Dataset entries →

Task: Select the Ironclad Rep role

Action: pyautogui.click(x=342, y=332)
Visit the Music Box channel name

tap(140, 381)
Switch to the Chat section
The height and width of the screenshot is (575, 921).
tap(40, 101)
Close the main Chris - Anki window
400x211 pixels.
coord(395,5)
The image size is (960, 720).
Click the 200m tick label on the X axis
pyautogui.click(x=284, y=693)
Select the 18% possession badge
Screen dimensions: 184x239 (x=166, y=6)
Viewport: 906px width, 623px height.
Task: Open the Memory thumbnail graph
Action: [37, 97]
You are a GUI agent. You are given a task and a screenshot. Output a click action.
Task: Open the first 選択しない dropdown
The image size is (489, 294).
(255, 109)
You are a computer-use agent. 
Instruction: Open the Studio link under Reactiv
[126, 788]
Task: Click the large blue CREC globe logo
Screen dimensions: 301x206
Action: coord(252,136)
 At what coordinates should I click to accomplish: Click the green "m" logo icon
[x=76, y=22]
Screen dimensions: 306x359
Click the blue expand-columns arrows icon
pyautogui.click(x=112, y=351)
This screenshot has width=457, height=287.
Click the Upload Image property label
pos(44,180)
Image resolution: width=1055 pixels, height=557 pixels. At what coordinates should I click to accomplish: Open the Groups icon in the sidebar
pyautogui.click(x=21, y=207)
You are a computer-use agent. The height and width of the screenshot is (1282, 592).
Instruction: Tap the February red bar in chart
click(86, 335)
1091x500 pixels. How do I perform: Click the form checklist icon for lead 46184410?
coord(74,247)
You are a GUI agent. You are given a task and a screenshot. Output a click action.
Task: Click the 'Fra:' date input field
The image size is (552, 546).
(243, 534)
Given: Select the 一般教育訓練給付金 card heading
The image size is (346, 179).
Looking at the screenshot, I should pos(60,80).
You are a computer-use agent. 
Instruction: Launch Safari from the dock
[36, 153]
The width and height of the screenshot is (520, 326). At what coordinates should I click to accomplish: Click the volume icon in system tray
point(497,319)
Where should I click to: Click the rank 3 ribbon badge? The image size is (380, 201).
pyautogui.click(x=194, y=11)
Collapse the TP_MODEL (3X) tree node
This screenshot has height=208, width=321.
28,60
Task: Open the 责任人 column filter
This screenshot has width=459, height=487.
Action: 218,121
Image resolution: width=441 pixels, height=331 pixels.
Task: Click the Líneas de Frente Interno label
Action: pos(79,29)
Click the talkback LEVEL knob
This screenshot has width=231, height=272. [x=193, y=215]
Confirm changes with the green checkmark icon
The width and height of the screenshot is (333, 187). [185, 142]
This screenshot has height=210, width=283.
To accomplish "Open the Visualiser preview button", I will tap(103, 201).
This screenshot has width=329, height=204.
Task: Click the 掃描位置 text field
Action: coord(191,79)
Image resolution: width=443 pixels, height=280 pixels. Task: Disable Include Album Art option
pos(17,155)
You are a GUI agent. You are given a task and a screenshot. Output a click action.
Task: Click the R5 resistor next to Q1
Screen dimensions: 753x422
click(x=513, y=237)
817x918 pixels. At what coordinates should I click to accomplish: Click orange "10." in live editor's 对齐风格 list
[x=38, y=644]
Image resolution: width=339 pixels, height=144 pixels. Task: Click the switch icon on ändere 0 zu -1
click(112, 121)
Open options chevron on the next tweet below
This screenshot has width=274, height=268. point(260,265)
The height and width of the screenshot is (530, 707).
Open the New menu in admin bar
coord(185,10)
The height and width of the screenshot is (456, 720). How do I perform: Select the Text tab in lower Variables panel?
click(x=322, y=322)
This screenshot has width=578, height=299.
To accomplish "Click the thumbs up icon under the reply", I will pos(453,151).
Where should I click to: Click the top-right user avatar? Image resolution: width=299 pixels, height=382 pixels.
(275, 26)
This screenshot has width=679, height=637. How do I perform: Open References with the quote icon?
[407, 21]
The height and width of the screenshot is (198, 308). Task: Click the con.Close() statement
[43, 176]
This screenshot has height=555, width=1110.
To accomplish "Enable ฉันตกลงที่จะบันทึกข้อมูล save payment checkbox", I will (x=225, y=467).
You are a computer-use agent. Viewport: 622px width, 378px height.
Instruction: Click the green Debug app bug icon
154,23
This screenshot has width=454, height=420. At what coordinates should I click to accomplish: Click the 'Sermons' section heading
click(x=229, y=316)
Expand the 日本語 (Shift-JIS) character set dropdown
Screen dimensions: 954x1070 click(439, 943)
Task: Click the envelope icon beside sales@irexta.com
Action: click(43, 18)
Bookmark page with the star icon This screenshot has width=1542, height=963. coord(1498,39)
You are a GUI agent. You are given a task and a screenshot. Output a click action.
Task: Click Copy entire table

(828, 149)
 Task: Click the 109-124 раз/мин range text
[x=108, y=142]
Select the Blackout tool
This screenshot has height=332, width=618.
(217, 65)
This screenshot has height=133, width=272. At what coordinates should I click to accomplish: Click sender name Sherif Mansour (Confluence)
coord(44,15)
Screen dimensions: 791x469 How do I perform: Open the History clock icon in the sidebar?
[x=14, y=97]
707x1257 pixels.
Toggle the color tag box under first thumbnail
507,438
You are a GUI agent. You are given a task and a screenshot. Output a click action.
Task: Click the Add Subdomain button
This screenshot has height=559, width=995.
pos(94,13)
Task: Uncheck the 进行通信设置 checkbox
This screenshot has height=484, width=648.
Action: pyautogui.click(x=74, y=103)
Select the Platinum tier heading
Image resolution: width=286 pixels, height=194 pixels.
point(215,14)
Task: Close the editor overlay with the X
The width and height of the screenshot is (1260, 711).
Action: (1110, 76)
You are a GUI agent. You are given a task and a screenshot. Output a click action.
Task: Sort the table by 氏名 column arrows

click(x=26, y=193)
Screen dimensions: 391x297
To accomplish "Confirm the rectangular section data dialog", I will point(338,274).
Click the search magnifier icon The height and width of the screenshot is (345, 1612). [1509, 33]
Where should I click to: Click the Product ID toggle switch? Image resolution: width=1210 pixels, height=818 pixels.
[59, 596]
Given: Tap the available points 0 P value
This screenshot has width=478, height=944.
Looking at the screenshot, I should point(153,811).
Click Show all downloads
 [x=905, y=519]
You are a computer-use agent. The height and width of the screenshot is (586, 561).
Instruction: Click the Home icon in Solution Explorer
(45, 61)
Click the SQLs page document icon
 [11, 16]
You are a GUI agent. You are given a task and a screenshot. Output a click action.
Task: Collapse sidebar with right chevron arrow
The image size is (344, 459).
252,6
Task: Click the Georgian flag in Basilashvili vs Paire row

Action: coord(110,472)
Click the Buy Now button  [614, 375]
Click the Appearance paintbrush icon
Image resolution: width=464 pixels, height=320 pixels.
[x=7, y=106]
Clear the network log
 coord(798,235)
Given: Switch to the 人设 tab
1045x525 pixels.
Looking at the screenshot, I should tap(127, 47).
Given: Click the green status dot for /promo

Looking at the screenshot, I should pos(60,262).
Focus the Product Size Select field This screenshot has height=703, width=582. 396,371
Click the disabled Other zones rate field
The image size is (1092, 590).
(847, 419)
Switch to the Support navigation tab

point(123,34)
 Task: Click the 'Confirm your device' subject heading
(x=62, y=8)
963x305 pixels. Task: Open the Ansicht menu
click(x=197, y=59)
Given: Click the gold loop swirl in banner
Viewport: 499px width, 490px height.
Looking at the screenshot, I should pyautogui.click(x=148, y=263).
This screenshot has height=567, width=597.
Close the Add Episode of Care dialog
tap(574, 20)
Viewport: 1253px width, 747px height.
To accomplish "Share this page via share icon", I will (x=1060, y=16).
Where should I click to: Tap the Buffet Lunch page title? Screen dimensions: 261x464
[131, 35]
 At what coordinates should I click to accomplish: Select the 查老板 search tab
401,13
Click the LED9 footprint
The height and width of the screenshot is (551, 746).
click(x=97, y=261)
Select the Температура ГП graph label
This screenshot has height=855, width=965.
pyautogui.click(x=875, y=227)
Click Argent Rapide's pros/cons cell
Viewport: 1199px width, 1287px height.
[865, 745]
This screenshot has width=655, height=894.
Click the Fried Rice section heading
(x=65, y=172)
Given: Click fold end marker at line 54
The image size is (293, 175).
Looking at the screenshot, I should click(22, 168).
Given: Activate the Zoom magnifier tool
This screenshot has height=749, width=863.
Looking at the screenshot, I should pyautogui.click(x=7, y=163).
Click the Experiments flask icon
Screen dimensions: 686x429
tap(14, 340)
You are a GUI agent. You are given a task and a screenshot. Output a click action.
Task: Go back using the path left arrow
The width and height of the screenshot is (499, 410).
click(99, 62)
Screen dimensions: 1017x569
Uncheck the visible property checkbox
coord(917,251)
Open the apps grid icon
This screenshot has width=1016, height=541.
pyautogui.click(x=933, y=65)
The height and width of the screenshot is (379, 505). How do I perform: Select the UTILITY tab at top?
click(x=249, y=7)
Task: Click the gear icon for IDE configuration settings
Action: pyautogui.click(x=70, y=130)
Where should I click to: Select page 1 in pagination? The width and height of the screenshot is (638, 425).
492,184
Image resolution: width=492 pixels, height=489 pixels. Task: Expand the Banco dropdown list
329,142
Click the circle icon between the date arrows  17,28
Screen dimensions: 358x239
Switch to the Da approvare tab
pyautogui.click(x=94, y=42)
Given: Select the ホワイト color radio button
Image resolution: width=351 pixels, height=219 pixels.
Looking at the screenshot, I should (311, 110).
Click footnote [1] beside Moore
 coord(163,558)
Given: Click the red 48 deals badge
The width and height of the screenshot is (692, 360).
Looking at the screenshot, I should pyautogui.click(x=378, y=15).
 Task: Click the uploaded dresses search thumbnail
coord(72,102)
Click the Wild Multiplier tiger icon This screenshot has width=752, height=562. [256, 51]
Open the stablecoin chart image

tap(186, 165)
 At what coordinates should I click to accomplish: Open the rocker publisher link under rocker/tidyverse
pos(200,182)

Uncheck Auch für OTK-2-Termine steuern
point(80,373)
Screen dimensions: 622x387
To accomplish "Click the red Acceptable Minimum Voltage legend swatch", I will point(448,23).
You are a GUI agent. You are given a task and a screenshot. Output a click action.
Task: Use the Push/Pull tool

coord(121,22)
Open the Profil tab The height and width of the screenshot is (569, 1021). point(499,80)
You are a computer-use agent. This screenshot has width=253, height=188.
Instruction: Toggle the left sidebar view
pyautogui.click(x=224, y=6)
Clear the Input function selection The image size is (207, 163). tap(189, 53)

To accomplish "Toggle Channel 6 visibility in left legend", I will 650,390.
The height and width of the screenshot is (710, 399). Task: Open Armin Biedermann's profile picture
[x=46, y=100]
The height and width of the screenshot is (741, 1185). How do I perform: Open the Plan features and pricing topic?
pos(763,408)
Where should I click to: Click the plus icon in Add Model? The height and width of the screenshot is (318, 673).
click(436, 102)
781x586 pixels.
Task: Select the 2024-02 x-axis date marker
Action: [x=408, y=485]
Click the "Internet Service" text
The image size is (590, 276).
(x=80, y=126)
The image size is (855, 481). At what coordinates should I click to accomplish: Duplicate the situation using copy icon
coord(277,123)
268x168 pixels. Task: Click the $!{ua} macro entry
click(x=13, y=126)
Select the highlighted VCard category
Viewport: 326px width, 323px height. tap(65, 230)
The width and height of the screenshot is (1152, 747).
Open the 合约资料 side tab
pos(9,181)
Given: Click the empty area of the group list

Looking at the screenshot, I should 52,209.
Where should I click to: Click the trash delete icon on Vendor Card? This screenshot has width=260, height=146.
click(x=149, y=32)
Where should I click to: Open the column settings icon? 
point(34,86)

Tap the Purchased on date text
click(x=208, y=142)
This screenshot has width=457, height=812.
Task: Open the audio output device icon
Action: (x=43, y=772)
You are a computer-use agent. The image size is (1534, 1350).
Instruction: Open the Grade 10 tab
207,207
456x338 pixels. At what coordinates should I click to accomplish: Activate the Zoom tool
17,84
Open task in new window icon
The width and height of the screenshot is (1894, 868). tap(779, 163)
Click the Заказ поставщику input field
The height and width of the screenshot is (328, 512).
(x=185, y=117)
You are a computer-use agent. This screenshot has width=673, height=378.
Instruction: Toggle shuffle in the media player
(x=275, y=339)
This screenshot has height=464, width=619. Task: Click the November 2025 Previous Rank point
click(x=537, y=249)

Problem to solve → List all lines in the material containing the string "Collapse".

Answer for this exercise →
Collapse the TP_MODEL (3X) tree node
Task: Collapse sidebar with right chevron arrow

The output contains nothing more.